(Beginning of DATA PROVIDED)

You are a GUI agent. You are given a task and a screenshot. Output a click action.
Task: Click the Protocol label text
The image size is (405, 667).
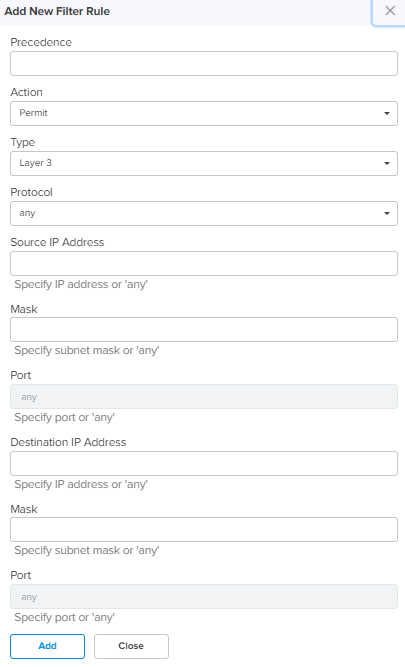(31, 192)
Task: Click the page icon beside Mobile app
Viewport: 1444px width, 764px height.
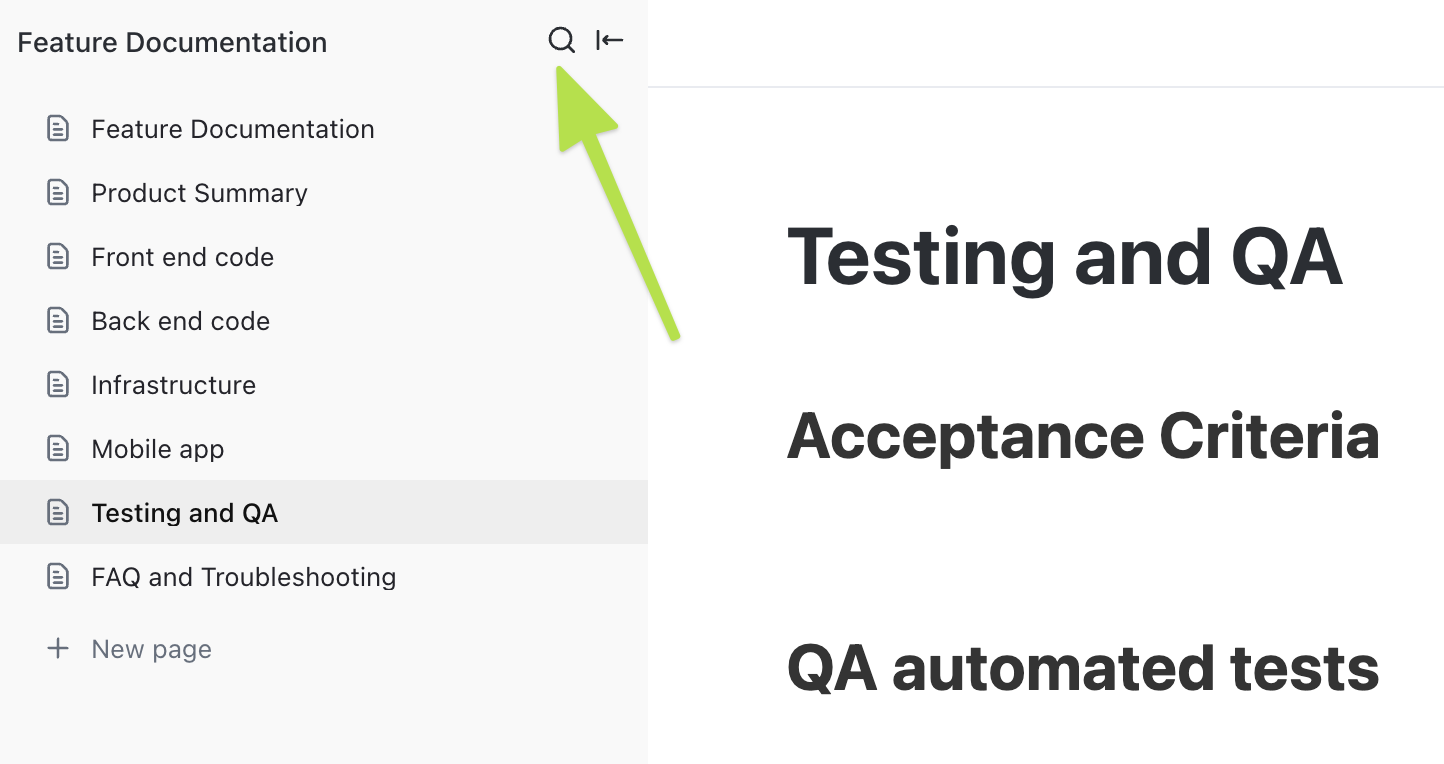Action: (x=58, y=448)
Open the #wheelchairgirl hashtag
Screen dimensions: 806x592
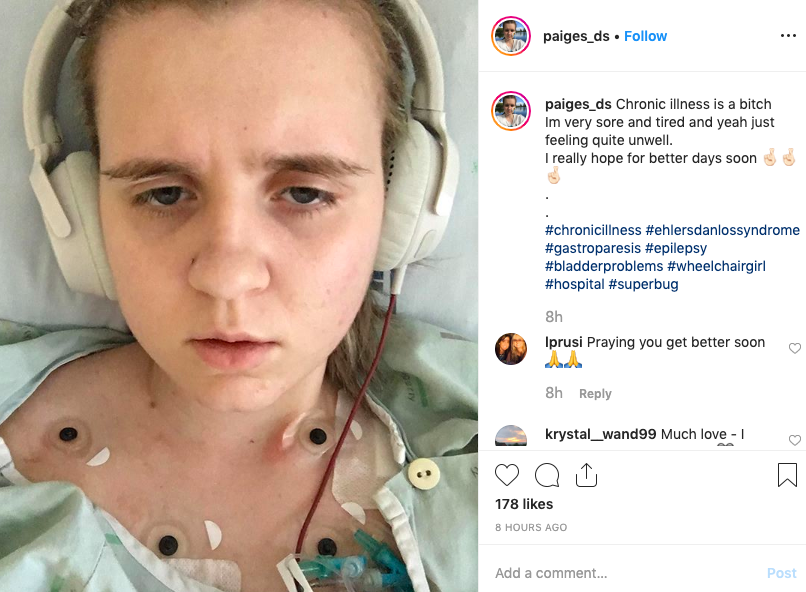[717, 266]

(End of DATA PROVIDED)

The whole listing above is to be printed again exactly; pictures stay out of it.

EXERCISE ANSWER =>
You are a GUI agent. You are given a task and a screenshot. Output a click action.
Task: Click the Protocol label text
The image size is (405, 667).
(31, 192)
Task: Click the page icon beside Mobile app
Viewport: 1444px width, 764px height.
Action: (x=58, y=448)
Open the #wheelchairgirl hashtag
Screen dimensions: 806x592
[717, 266]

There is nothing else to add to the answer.